* _RECORDS PROVIDED_:
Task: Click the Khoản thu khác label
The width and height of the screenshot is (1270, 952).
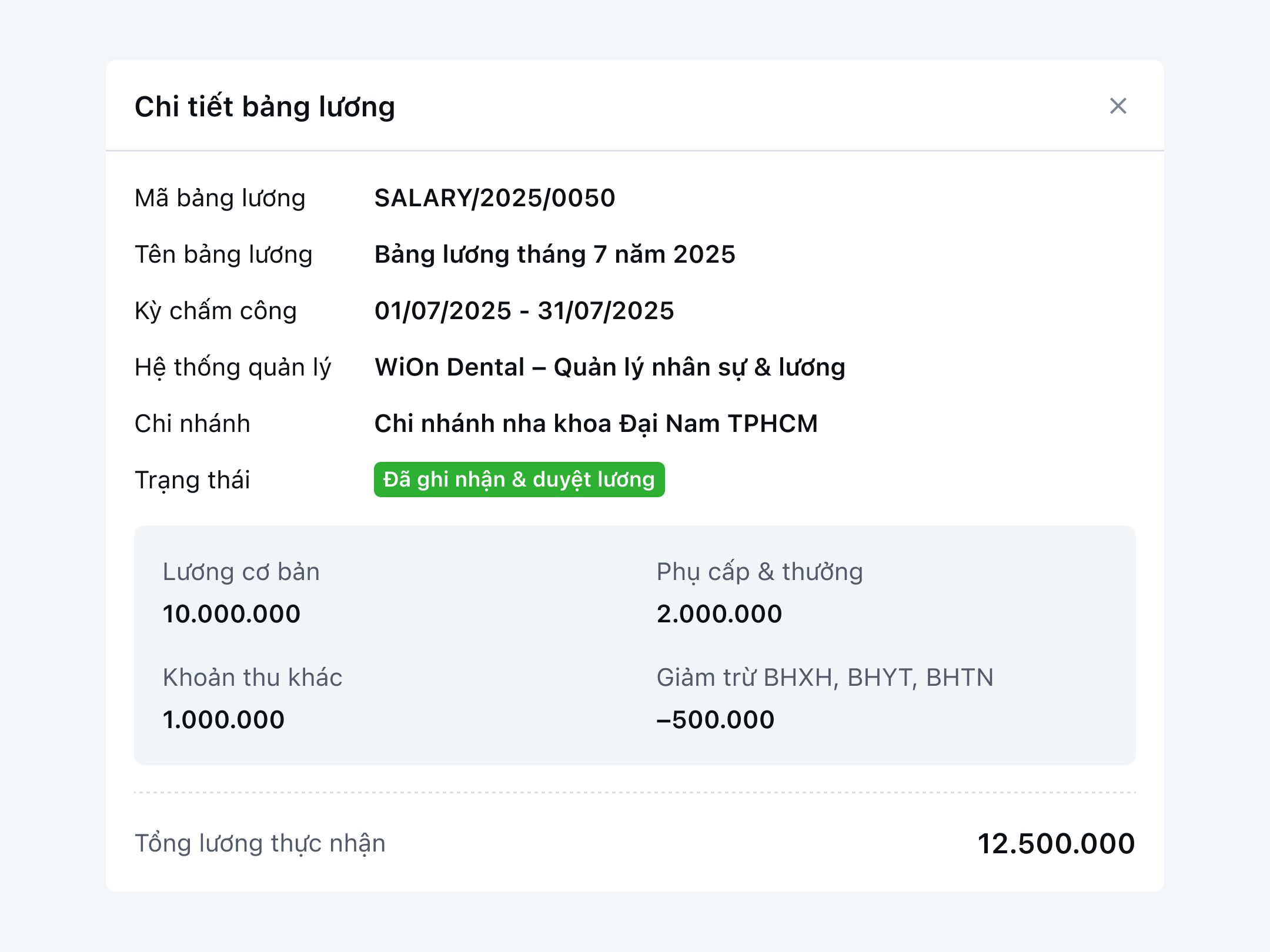Action: 252,678
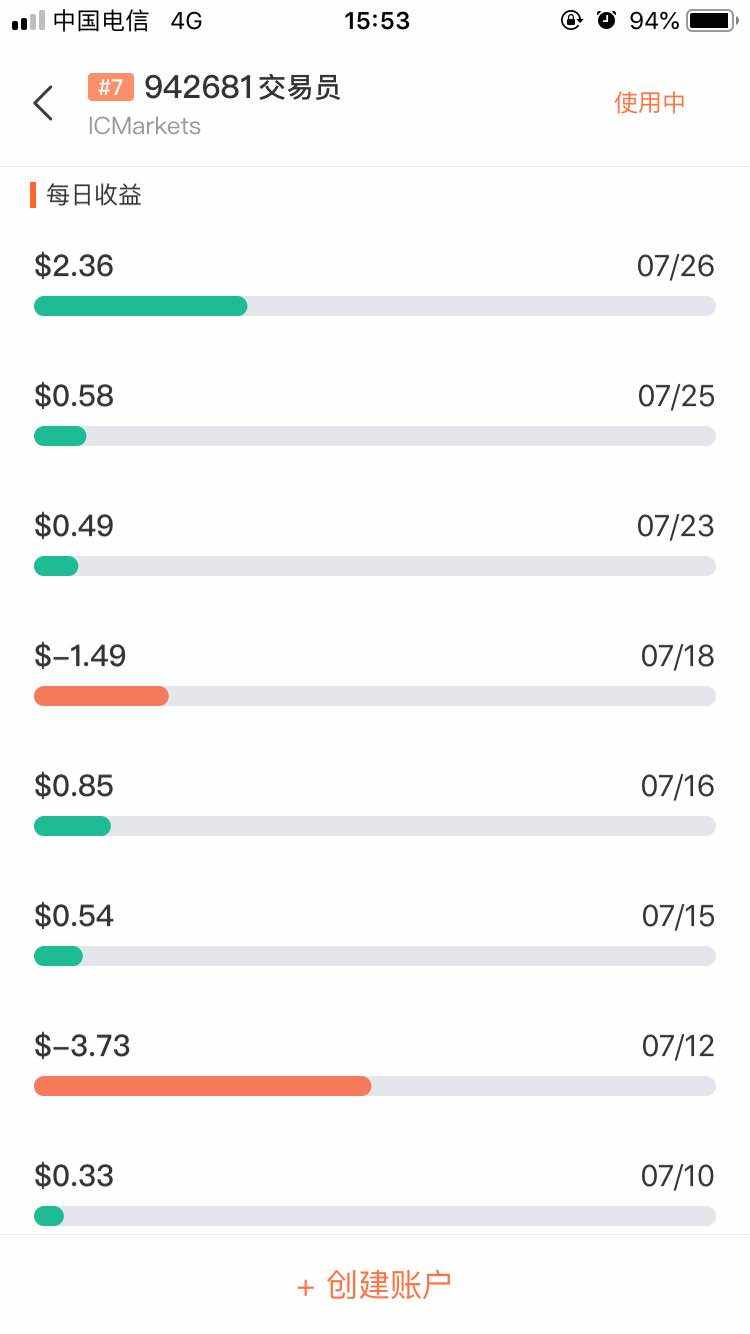
Task: Tap the red loss bar for 07/12
Action: click(x=202, y=1086)
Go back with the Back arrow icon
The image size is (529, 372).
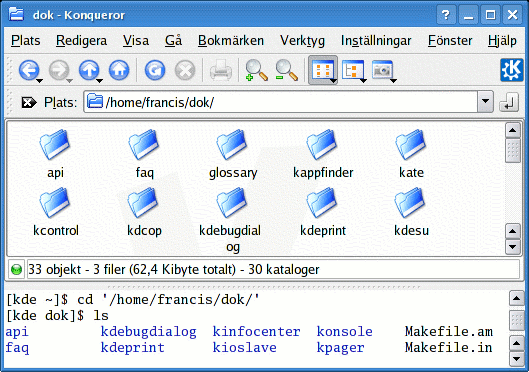pyautogui.click(x=29, y=70)
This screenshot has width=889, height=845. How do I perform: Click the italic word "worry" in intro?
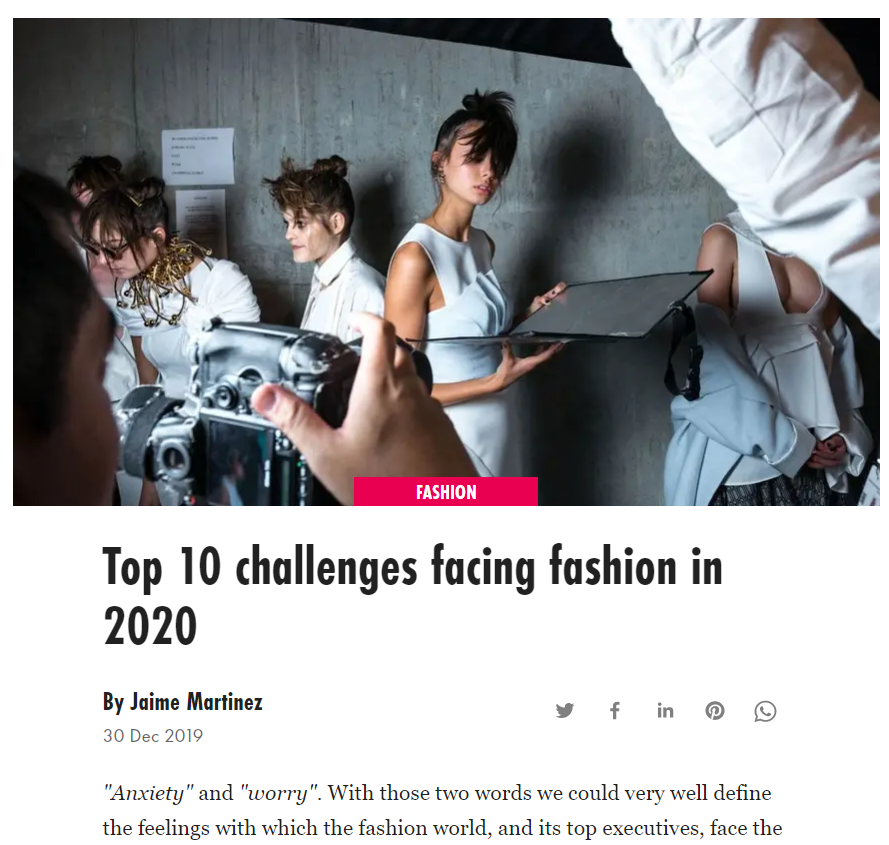point(277,793)
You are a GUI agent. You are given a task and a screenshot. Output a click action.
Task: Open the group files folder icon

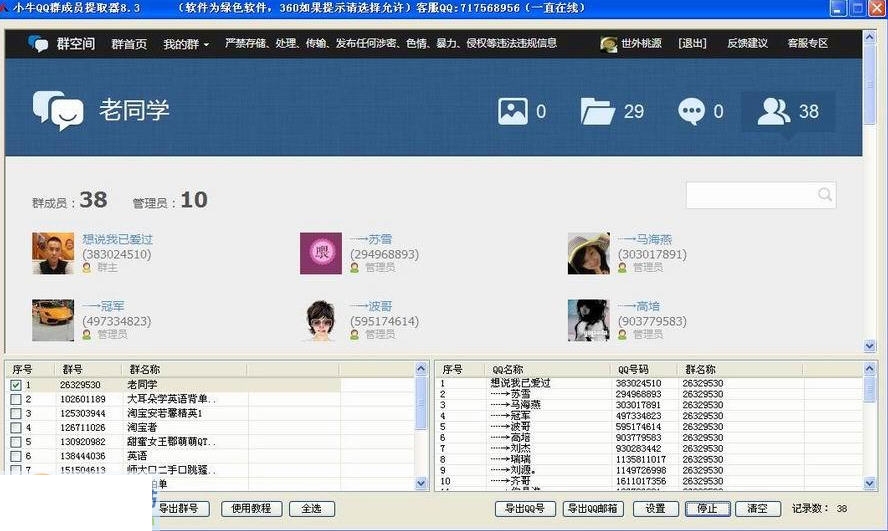click(598, 111)
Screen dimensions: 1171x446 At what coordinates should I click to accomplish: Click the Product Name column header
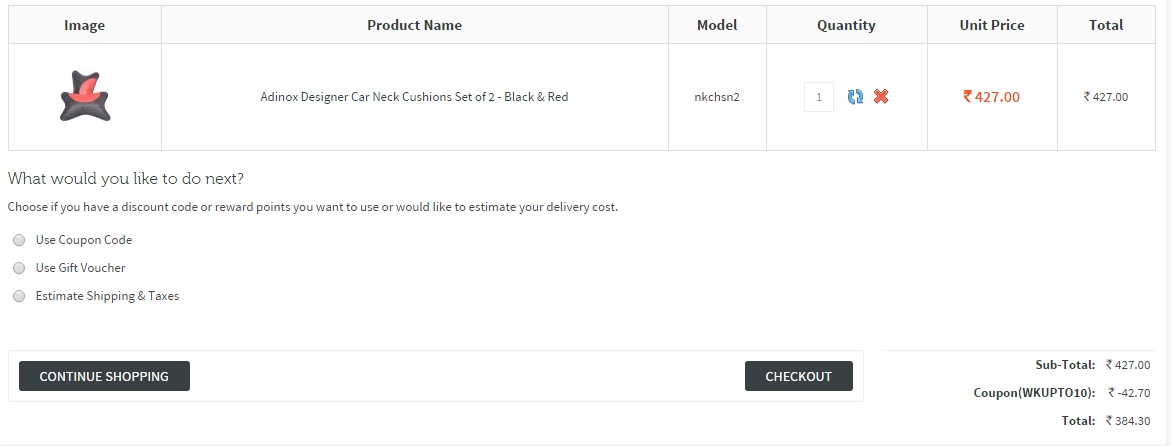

* _EXERCISE AIM_: Retype all of the material above word for word, leaving out the pictures.

* _FINISHED ANSWER_:
Task: Click the Khoản thu khác label
The width and height of the screenshot is (1270, 952).
Action: 252,678
Task: Tap the red loss bar for 07/12
Action: click(x=202, y=1086)
Go back with the Back arrow icon
The image size is (529, 372).
pyautogui.click(x=29, y=70)
This screenshot has width=889, height=845. How do I perform: Click the italic word "worry" in intro?
point(277,793)
You are a GUI agent. You are given a task and a screenshot. Output a click action.
Task: Open the group files folder icon

click(598, 111)
Screen dimensions: 1171x446 At what coordinates should I click to accomplish: Click the Product Name column header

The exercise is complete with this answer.